David K Kelly, Managing Director, Quant Foundry

Many industries including finance have touted Blockchain as a method for counterparts to transact with each other where no trusted central clearer is available. The finance industry is awash with trusted central institutions, and yet there are initiatives to introduce blockchain to reduce the cost of doing business (loan trading) as well as keeping track of inventory (stock lending).

For banks managing market and credit risk, most have a mix of internally-built and vendor solutions cross-multiple locations. Each Front Office group send data to a central risk function who then normalise the data to calculate capital. One major regulatory challenge (BCBS 239) covers the need to have the provenance of data so that a risk professional can trace every item in a disclosure report back to the source.

A fragmented architecture where participants send data in batches from multiple locations makes this problematic as the risk process compress front office data to fit into engines such as VaR and tagged downstream for local reporting.

Fragmentation creates a lack of trust between the data receiver and the data provider in the risk process so that the handover in these cases is likely to be rudimentary.

The most spouted principle is that there should only be “one version of the truth”. The reality is that each instrument has multiple valuations (depending on timing) and multiple risk sensitivities, depending on who is using them. The trader needs a level of precision to hedge whereas the risk manager needs sensitivities that he/she can aggregate.

We can restate this principle that there should be “a single narrative of how the valuation and risk of an instrument evolve over its lifecycle.

The banks should consider recording all risk positions on a blockchain as a way of managing this narrative and achieving data provenance. Each blockchain would expand in the way bitcoins are “traded” each time a participant (Trader, Risk, Operations, Finance) adds new information.
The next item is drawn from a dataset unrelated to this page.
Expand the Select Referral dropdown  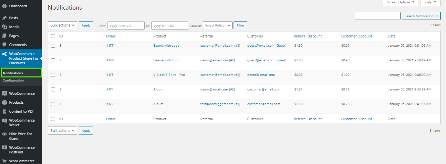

All participant should provide all the information used to calculate capital onto the blockchain.

The critical component is that the “trade” of data adding requires a consensus between the providers and receivers similar to buyers and sellers. At the point the administrator of the blockchain validates the new data, the updated blockchain leads to a complete trust that the information provided is the best available.

The blockchain sits below the “Process Layer” where all the processes that consume and generate data; transaction booking, EOD sensitivity calculation, sensitivity and tenor mapping, pricing model configurations, data tagging, proxying as well as governance and change processes such as methodology management, model monitoring and proxy methodology.

Such migration reduces the spaghetti of respective flows of data between the Front Office and Risk/Finance systems, many still in batch file form. Most importantly the blockchain provides the audit trail of how each the features of a transaction change during a day and over time.

Once the blockchain has a critical amount of information, the bank can migrate their VaR, CVA, Stress and PLA engines to point to the blockchain and send disaggregated results back (e.g. contributory Var, stress ladders). The bank can then build out an “Analytics Layer” that automates all the risk reporting as well as build out monitoring tasks such as modelability checks, limit utilisation, model usage, NMRF stress scenarios as well as control tools to manage the extent of proxying, VaR backtesting PL eligibility tests. Each piece of analytics would have their blockchain to store results if it makes sense to operate at an aggregate level.

For counterparty risk, each name would also constitute a blockchain where the participant can store critical information around CSA netting agreements. The counterpart blockchain would accommodate exposure profiles for epe/pfe reporting.

The advantage of introducing blockchain into the Risk and Finance process is that it does not change the overall system architecture. What it does provide is an emerging single source for the state of each transaction that participants can assess with confidence for numerous processes and analytics. The result is the unwinding of bilateral and mostly duplicate relationships between systems and processes that prove costly to maintain and change as well as evidencing compliance to BCBS 239.

Given the blockchain ledger sits underneath the current architecture, the delivery team can introduce the paradigm shift in a series of small steps. When the blockchain reaches critical mass (2-3 years) and gained status as the single version of the truth, the quant teams can then build all of the methodologies such as VaR directly on to the blockchain eliminating the inefficiencies and running costs of these legacy engines.